Arizona law now requires utilities to invest in renewable energy. Currently, 90 percent of the state's electricity is produced by natural gas and coal.

"They have to generate 15 percent of electricity from renewable-energy sources by 2025," says Govindasamy TamizhMani, director of the photovoltaic testing lab at Arizona State University. "So all the utility companies are trying to meet that mandate."

Giffords, who ran for Congress in 2006 on a platform of pursuing solar energy, recently led a group of lawmakers and experts from Arizona on a fact-finding trip to Nellis Air Force Base in Nevada, home of North America's largest operational solar photovoltaic system. The $100 million, 14-megawatt plant is an example of what might be done at Davis-Monthan Air Force Base near Tucson, says the freshman lawmaker.

"What's so exciting about solar energy is that it creates an elegant solution to three of the largest challenges that ... face our country today," says Giffords. The first, she says, is US dependence on foreign energy. The second is global warming, and the third is advances in technology.

Those advances in technology, she argues, could help America lead the world in this field.

"I'm very concerned that America is falling behind.
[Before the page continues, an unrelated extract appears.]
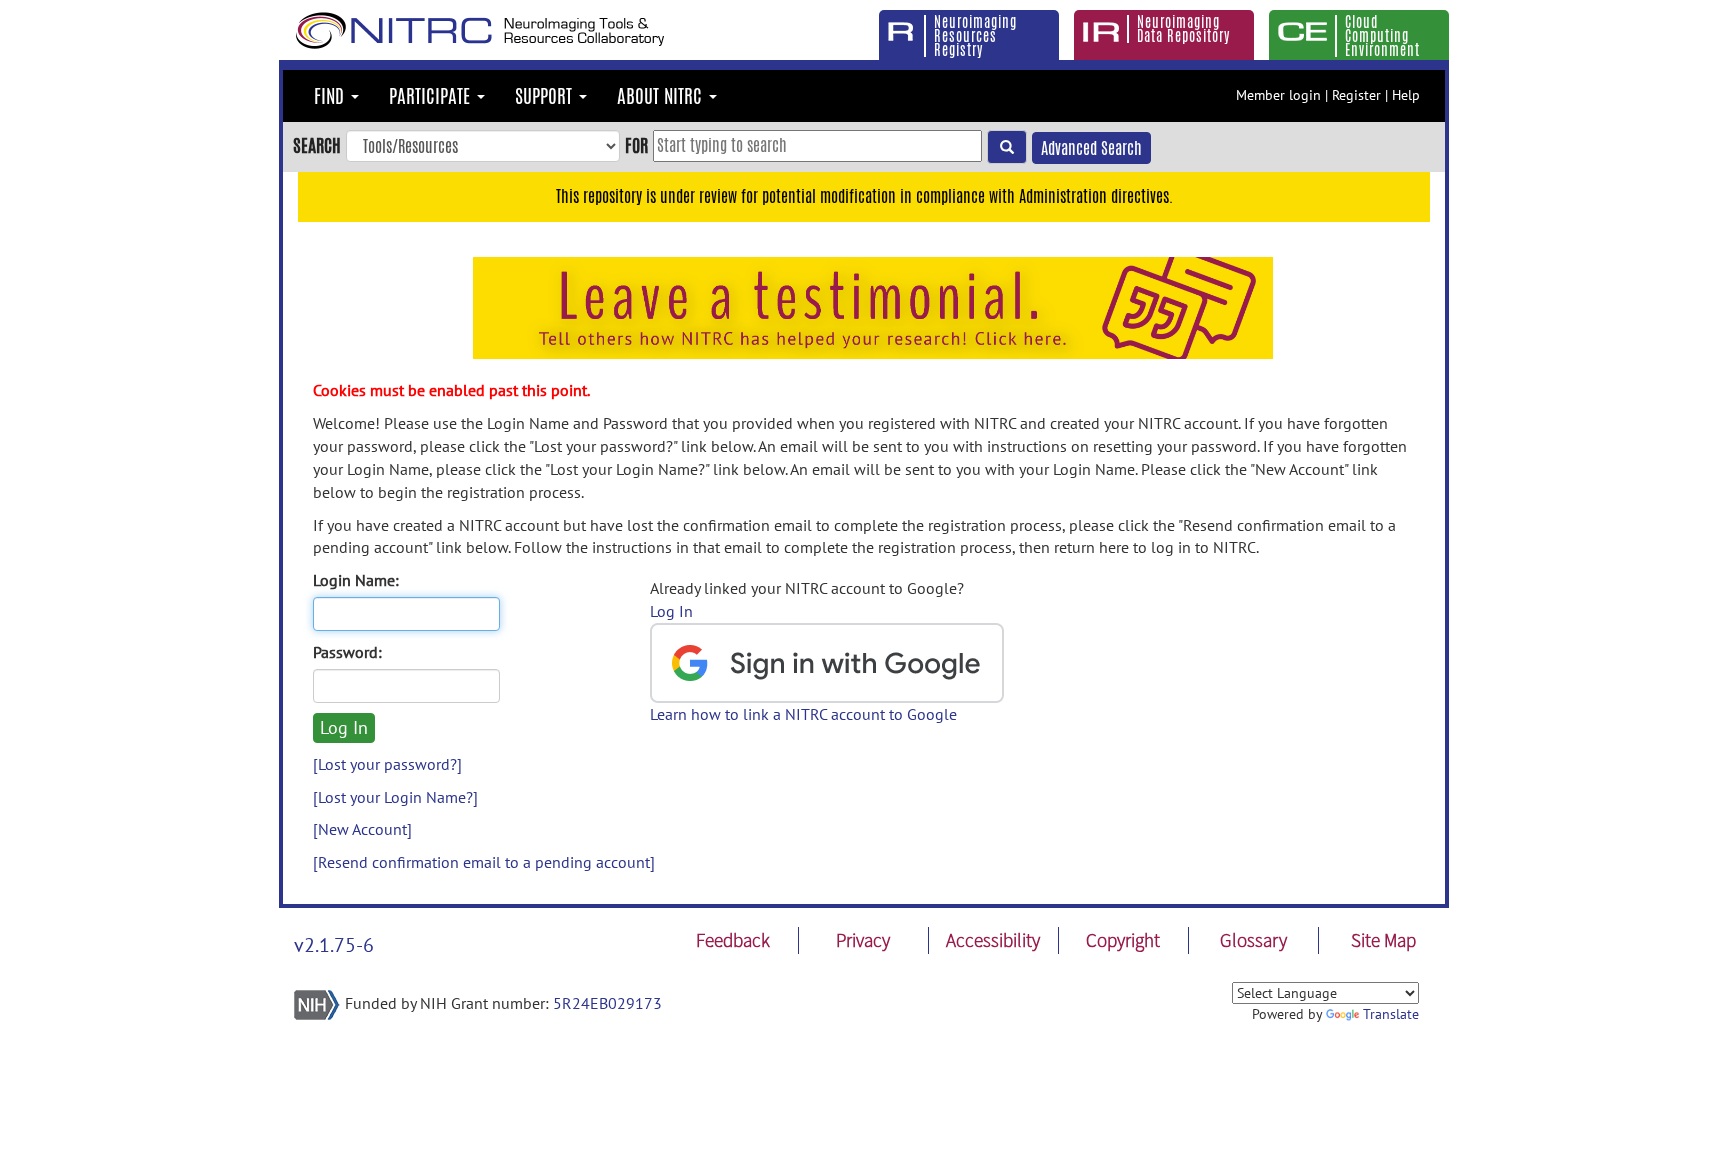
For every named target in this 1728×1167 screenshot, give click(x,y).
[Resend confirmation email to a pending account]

Pursuing solar energy, cleaner-burning energy, renewable energy can absolutely lead to economic prosperity," says Gifford.

Many in the solar energy field say the rising price of oil, and the possibility of a future tax on carbon emissions, is likely to make the solar option more competitive – and soon.

"People are looking at some kind of cost parity, some comparable costs in the next seven to 10 years," says Ms. Barnhart of AzRISE.

ASU's Dr. TamizhMani agrees. "At the moment, the industry depends on incentive money, but by 2015 the cost of conventional electricity and solar are expected to be equal."